→ REQUIRED WORK:
1 - Duplicate the passage of the backcountry beer airdrop story between "Almost always, a" and "mostly with parachutes.", inclusive.
2 - Finish out the next part of the backcountry beer airdrop story, picking up after its last sentence.
(TEXT FOR ANALYSIS Opens)
By Scott Longman

Almost always, a good backcountry trip is simply too far and too weight-limited to bring beer. But for this particular trip to a tiny alpine lake in the central Cascades, it just seemed … necessary.  

Some people dedicate their careers to eradicating the rotavirus. Andy and I decided our purpose in life was to land a cold case of Foster’s, without any of the rest of the guys knowing it was coming.

Overland was out. No roads came close: even Ernest Shackleton would have shaken his head and turned back to London for a pint. Likewise, water was no-go:  Meriwether Lewis would have bitch-slapped us for even suggesting it. That left … air.

We knew just the guys. They spent years throwing things and people out of airplanes, mostly with parachutes. 

Us: “We’re going to need a bandit airdrop.”   

Them: “We’re in.” 

It was a long, hard stomp to camp, but we finally got there.  

The next afternoon we gathered out on a big rock overlooking the lake. Hock instigated it: “The only thing that could make this place any better would be to have some nice, cold Foster’s.”  

That’s when I pulled out the Vector avcom.  It’s good for 20 miles, line of sight.  And at that instant, Swede40 and Wingman22 were 6 miles out, far enough that we couldn’t see them or hear them, but close enough to be on target damn quick.
(TEXT FOR ANALYSIS Closes)
(ENTRIES SUPPLIED Opens)
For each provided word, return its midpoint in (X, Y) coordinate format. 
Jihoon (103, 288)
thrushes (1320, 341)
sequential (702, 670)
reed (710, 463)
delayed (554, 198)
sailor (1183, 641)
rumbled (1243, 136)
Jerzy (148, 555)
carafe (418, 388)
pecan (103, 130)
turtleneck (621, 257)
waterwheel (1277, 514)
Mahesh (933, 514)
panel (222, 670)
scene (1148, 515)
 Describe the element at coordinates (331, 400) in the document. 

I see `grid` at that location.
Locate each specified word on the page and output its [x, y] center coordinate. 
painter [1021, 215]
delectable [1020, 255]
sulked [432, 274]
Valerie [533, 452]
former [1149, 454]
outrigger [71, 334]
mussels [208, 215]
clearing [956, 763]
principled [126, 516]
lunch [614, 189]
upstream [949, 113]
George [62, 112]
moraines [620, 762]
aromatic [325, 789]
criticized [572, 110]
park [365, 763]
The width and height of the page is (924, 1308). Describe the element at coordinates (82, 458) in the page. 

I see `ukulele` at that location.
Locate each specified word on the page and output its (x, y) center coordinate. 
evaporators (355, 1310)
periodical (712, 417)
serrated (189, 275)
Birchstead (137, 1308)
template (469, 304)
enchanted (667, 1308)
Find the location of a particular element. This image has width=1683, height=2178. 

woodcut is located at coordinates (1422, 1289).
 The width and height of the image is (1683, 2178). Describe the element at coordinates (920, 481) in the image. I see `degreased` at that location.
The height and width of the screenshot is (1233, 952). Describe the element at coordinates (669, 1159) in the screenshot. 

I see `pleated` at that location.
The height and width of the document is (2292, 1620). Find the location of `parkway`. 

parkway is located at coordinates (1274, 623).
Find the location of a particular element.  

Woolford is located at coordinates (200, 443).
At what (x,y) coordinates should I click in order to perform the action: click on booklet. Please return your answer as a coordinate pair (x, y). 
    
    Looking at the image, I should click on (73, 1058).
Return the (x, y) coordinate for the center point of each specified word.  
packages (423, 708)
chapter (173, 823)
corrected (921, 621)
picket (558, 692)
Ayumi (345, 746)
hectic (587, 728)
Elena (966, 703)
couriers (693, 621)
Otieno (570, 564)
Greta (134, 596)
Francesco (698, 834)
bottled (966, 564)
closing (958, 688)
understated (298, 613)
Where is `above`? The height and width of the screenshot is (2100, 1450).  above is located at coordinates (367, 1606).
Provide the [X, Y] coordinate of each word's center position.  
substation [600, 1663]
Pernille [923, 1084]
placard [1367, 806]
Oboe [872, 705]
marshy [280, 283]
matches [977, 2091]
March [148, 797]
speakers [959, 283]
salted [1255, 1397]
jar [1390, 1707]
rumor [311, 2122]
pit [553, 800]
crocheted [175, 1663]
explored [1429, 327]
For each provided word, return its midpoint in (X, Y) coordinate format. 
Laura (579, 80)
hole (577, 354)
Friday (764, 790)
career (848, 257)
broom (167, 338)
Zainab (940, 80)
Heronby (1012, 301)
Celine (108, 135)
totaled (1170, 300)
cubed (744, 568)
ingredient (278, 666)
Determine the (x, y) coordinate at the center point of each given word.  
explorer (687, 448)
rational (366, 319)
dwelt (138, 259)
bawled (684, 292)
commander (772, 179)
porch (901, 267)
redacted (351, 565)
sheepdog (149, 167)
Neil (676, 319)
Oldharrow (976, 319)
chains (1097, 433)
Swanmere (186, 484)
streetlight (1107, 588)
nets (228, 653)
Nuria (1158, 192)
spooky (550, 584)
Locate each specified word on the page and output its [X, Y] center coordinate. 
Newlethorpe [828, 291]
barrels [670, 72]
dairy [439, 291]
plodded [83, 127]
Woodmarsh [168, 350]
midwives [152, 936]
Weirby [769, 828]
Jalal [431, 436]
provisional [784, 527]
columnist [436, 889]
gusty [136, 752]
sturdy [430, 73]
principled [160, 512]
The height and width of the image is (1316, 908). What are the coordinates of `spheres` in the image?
(ENTRIES SUPPLIED Closes)
→ ANSWERS FOR THE TASKS:
1 -
Almost always, a good backcountry trip is simply too far and too weight-limited to bring beer. But for this particular trip to a tiny alpine lake in the central Cascades, it just seemed … necessary.  

Some people dedicate their careers to eradicating the rotavirus. Andy and I decided our purpose in life was to land a cold case of Foster’s, without any of the rest of the guys knowing it was coming.

Overland was out. No roads came close: even Ernest Shackleton would have shaken his head and turned back to London for a pint. Likewise, water was no-go:  Meriwether Lewis would have bitch-slapped us for even suggesting it. That left … air.

We knew just the guys. They spent years throwing things and people out of airplanes, mostly with parachutes.

2 -
Moments later came the synapse-snapping drone of an air-cooled flat six aircraft engine. We’d very purposely planned to come in high to account for the winds in the gap; catch them off their Prozac and they’ll spike a light aircraft right into the mountain end zone, with downdraft speeds sometimes more than double a plane’s rate of climb. As a consequence, even though supply airdrops normally call for an altitude of about 250 feet, here they were more than 1,000. To cover for that, we’d gone with a smallish canopy and had a good sized dropzone. But what we hadn’t counted on was the bundle getting hung up in the door.  We have footage from inside the fuselage, a heartbreaking seven-second wrestling match before Wingman22 finally leaned back and mule kicked the bundle into space. That delay meant that the package containing our delicious beverages was now not just missing the drop zone, it was missing the entire freakin’ gap in the mountain range.  

I immediately got on the avcom and asked them to spot the canopy landing. We busted out of the trees onto a rocky streambed, and flaked out an optic-orange VS17 groundmarker panel. “We have your marker.  Bearing 045 degrees, 100 meters.”   

And there it was. At the top of the single tallest pine tree in Washington state.  It was about eight stories, compounded by an absence of branches for the first 30 feet.  

Fortunately, in every group of guys, there’s at least one who’s neck size is bigger than his hat size. Our such guy has any number of nicknames, the least offensive of which is “Useless.”  

Useless poignantly observed: “The tree. It has our beer.” And he climbed. The canopy was too entangled, so he cut the risers, and the prize came loose.

It seemed to us that airdropped Foster’s shared with lifelong buddies in a pristinely remote crevice of the world was the sweetest thing any of us ever tasted. Sure, the rotavirus is still alive and well, but no matter how humble, we each have our calling – cheers to finding yours.